Apparently, (though I thought I had and that was the point of the trip to begin with) I'd not really learned the lessons of those last two and a half years. The brave thing isn't just the step itself; it is a blind faith that accompanies it. Just a few days before we were set to leave, there were terrorist attacks in Barcelona, on the same block where we'd planned to stay. There were travel advisories against the area. Something like that happens, and--selfishly, I know--you ask a million questions all over again. Trevor and I sat across from each other at the kitchen table while we called the airlines and Airbnb and read the news and tried to figure out what was the best choice for our family.

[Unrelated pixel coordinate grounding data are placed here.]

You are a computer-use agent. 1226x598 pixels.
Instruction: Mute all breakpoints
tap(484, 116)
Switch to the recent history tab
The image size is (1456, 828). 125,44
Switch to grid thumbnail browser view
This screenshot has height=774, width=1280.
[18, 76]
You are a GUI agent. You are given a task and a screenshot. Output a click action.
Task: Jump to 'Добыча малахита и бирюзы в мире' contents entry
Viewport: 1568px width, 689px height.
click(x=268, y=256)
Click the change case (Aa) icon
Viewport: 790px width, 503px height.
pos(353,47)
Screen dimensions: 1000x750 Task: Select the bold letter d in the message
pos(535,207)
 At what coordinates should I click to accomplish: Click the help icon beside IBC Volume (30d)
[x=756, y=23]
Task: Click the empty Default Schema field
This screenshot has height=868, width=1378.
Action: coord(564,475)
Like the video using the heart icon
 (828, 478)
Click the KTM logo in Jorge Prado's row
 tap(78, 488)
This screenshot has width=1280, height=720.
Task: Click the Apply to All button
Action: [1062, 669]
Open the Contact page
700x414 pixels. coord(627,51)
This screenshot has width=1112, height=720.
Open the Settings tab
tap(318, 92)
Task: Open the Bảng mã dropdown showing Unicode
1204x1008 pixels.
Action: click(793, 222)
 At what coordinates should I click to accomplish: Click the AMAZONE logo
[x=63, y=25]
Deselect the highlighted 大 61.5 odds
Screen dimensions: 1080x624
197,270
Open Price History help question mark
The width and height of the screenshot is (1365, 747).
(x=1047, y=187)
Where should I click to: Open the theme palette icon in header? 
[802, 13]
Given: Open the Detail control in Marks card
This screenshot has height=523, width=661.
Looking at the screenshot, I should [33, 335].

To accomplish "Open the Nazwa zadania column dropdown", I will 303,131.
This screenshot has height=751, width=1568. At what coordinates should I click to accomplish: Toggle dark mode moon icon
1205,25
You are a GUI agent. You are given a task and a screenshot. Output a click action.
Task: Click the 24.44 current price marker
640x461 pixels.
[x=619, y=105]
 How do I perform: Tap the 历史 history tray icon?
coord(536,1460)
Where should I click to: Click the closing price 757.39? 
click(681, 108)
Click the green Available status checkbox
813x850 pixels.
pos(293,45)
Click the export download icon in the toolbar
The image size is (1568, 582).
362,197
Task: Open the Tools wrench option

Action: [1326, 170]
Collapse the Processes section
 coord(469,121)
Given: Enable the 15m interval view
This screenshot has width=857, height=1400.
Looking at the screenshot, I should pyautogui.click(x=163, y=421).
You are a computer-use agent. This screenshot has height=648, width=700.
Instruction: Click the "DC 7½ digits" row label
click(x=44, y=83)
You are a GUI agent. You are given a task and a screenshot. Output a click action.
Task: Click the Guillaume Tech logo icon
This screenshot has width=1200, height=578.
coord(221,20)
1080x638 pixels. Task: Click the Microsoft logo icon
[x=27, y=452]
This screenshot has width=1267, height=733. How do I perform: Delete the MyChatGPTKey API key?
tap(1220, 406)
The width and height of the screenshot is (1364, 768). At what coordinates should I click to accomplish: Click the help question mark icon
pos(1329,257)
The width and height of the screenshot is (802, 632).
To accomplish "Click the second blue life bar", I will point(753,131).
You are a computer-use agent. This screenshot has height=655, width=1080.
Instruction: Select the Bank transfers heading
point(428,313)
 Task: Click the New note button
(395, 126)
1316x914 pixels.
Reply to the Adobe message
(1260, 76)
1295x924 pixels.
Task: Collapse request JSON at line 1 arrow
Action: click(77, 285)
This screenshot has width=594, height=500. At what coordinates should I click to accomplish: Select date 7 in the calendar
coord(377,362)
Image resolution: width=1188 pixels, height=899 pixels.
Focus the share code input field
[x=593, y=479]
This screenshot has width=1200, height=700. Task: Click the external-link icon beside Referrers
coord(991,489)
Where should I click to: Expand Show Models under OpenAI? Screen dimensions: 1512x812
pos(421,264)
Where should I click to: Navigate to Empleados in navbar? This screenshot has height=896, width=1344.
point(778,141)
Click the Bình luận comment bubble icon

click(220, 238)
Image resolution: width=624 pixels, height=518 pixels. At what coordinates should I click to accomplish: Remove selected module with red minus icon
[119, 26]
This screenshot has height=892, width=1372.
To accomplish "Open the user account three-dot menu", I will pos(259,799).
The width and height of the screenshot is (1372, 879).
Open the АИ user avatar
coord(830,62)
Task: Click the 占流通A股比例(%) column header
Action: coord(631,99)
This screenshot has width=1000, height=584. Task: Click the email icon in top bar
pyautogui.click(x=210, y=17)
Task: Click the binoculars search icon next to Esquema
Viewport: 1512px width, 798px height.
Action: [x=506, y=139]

Sometimes, you look challenges in the face and say, "I will not be deterred!" Sometimes, you reevaluate and reroute. And you know what? Either one can be fine, at any point, for anybody. People are different. Our motivations and purposes and levels of comfort are all different. If you had planned to fly to Spain and then someone crashed a car into your hotel and you decided not to go, I'd say, "Totally understandable." For us--and maybe it was the courage we'd collected along the way--we said, "We will not be deterred!" We flew to Barcelona anyway, with no real plan.
The thing is, this was the golden move. This was the choice that set the tone for everything else. We believed in the dream we'd mapped out for ourselves and decided that obstacles weren't roadblocks or warning signs; they were just opportunities to stumble into some other sort of adventure. With a few days to kill between our arrival in Barcelona and when our friends could meet us, we booked a last minute stay in a charming Catalonian village called Igualada. And this is where the richness of what our travels would be began to unfold. I'm not saying that it's wrong to be careful; but I do have to emphasize this: For the last four years, all of our best adventures were birthed from a very scary place.
We'd unknowingly booked our stay over the Festival of St. Bartholomew, the patron saint of Igualada, and what we thought would just be a brief stopover became an intense immersion into culture and tradition. We watched parades of giants and dancers and fireworks that would absolutely be illegal in the States. We tried orxata and tomato toast and gourmet creations from a surprise Michelin Star restaurant down the street from our Airbnb. We stumbled through those first days of jet-lag, gratefully learning the rhythm of siesta. We humbly learned the differences between Spanish and Catalan, doing our best to order the local wine and cheese and olives through a patchwork configuration of language and hand gestures.
To trust the adventure--that's what I think about when I think about our time in Spain. Thank goodness, because, full disclosure: the first few weeks of our time abroad were hard for me. We were exhausted and culture shocked and a little unsteady in what it was, exactly, that we were doing. But Igualada was sort of like the adventure within the adventure, the lesson within the lesson: It's not going to look like you imagined, but it's going to be really, really good.
From there, Gabri and Marta scooped us up and toured us around all the beauty of Catalonia. We visited their hometown of Capellades; climbed to the monestary on Mount Serrat; sampled traditional cuisine in Fussimanya; splashed in the sea in Cadeqúes; and explored the medieval village of Rupit at dusk. At night, we'd tuck the girls in, and we'd gather around tables with Gabri's family and friends, glasses never emptied of red wine and cigarette smoke swirling up under dim lights, conversing into the furthest hours of where the morning is still called "night".
When it was time for the trip to begin, it certainly felt like the rug was pulled from beneath us. But then, the lesson of Spain was to trust that the way would be made clear; and once we did, we found exactly what we'd wanted as a safety net: familiarity.
A place doesn't have to look like your home to feel like one. By the time we left Spain, we were at home on the road again, ready for anything awaiting ahead.